How are we addressing the copy problem? 

The copy-problem is at the core of what we do at Scaleout:

  1. Data used for machine learning is often spread out at different locations in the Enterprise. Centralizing this data for machine learning introduces both security and compliance risks. For this reason our platform is built with federated machine learning (FL) as a first-class citizen. FL is a relatively new approach to machine learning and allows training and fine-tuning of models over decentralized data sources. In this way we avoid copying and moving data.
  1. We develop MLSecOps solutions that bring essential tools for hosting ML-models and AI-apps on-premise or in a (virtual) private cloud. This allows you to avoid unnecessarily moving training or inference-data to third-party cloud services outside of your organization. Our approach is to integrate and operate best-of-breed open source MLOps tools deployed to Kubernetes, adding a layer of security features and granular access control for model artifacts.      

Taken together, this provides the necessary technology to “bring machine learning to data instead of data to machine learning”.  

There are traditional approaches to protecting your input data while copying and centralizing it, most prominently data anonymization. This can require quite extensive work, and there is a risk that the utility of the data is reduced. Federated machine learning offers a pragmatic (and in our opinion quite elegant”!) alternative, by simply leaving the data where it is. As always,  there is no free lunch - there are technical challenges with building a production-grade federated learning system (we have written about that in a previous post). In the end, you can of course combine federated learning with more traditional approaches, stacking layers of security to improve data protection.  

Privacy enhancing technologies

Taking a broader perspective, Federated machine learning sits in the wider context of privacy-enhancing technologies (PETs). In addition to FL, privacy-preserving AI involves a range of approaches, including differential privacy, homomorphic encryption, and synthetic data generation. These are all complementary technologies, each offering to address different aspects of privacy and security in the end-to-end machine learning information flow. But while the copy-problem is relatively intuitive, other challenges in AI security require a bit deeper look at the concepts of input privacy and output privacy.

━━━━━━━━━━━━━━━━━━━━━━━━━━━━━━

> **TASKS**
1: In the text on the copy problem, which traditional approach to protecting input data during copying and centralizing is named as the most prominent?
2: Reproduce everything in the text on the copy problem from "How are we addressing" down to "and moving data.".
3: Pick up the text on the copy problem after its last sentence and keep writing it.

> **GIVEN MATERIAL**

━━━━━━━━━━━━━━━━━━━━━━━━━━━━━━

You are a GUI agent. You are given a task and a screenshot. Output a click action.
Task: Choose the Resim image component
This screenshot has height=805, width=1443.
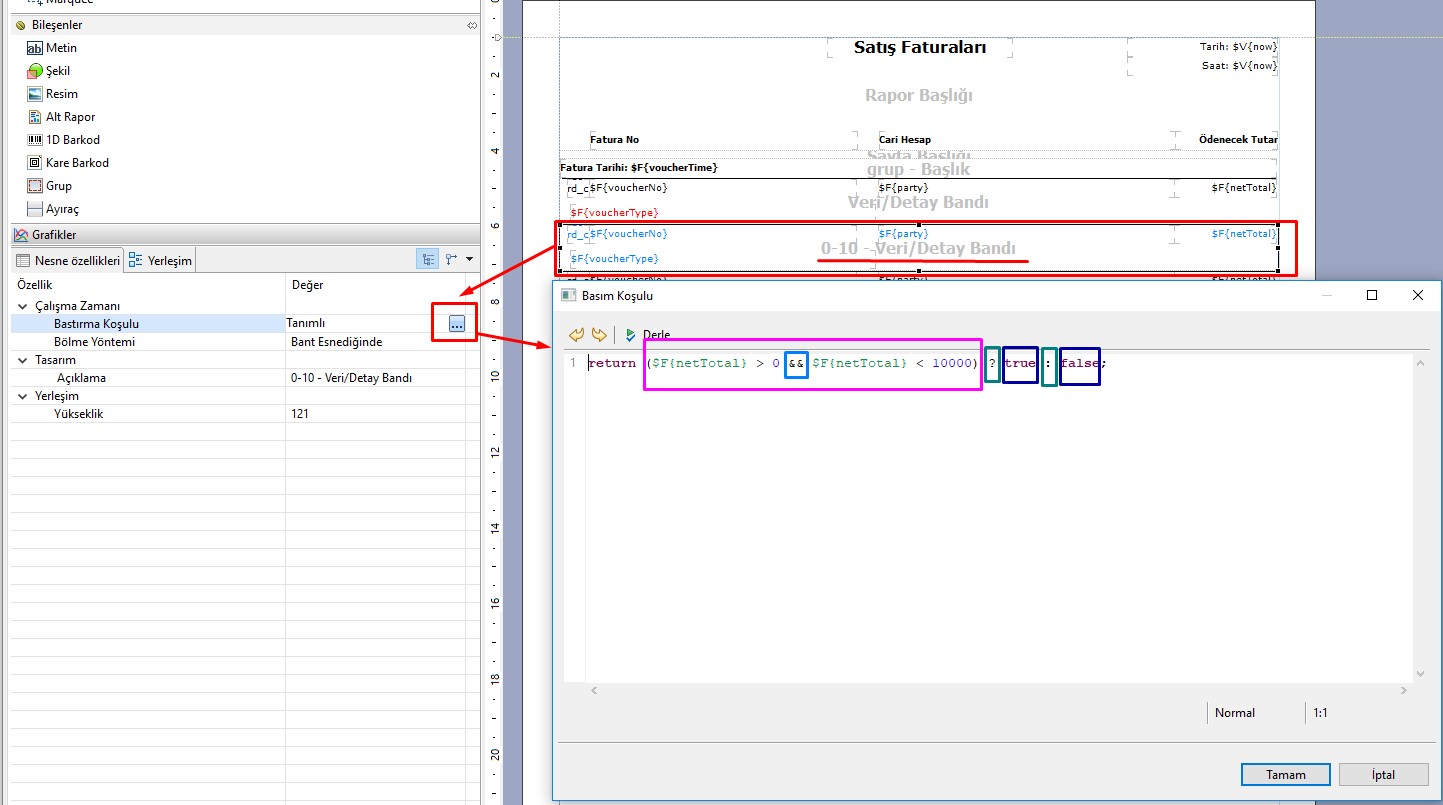(61, 94)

━━━━━━━━━━━━━━━━━━━━━━━━━━━━━━

> **ANSWERS GIVEN**
1: Data anonymization.

2:
How are we addressing the copy problem? 

The copy-problem is at the core of what we do at Scaleout:

  1. Data used for machine learning is often spread out at different locations in the Enterprise. Centralizing this data for machine learning introduces both security and compliance risks. For this reason our platform is built with federated machine learning (FL) as a first-class citizen. FL is a relatively new approach to machine learning and allows training and fine-tuning of models over decentralized data sources. In this way we avoid copying and moving data.

3:
Input privacy vs output privacy

If an unauthorized party gains access to the input data during the process of computation, this is a breach of input privacy.  In our context, this translates to an attacker gaining access to the training data (or its sensitive properties) during the forward computational process of creating the machine learning model. This also applies to the data prompted to the finished model to make predictions. Federated machine learning fundamentally deals with input privacy, excelling at the scenario where training data is spread over different devices or locations.   

If an attacker is able to reverse-engineer private data from the output of a computation, this is a breach of output privacy. In our setting this translates to attempts at inferring training data (or properties of that data) from model output. This is a potential threat to any machine learning system since it in theory only requires knowledge about the model structure and access to either the model itself or an hosted API for making predictions. The most fundamental layer of protection against reverse-engineering attempts is thus to make sure to control access to model endpoints to as large extend as possible. However, advanced techniques such as differential privacy can add another layer of protection, at the expense of degradation of model performance.

In future posts, we will dig deeper into security challenges for machine learning systems, with a particular focus on the extension of secure MLOps to the decentralized setting which federated learning represents.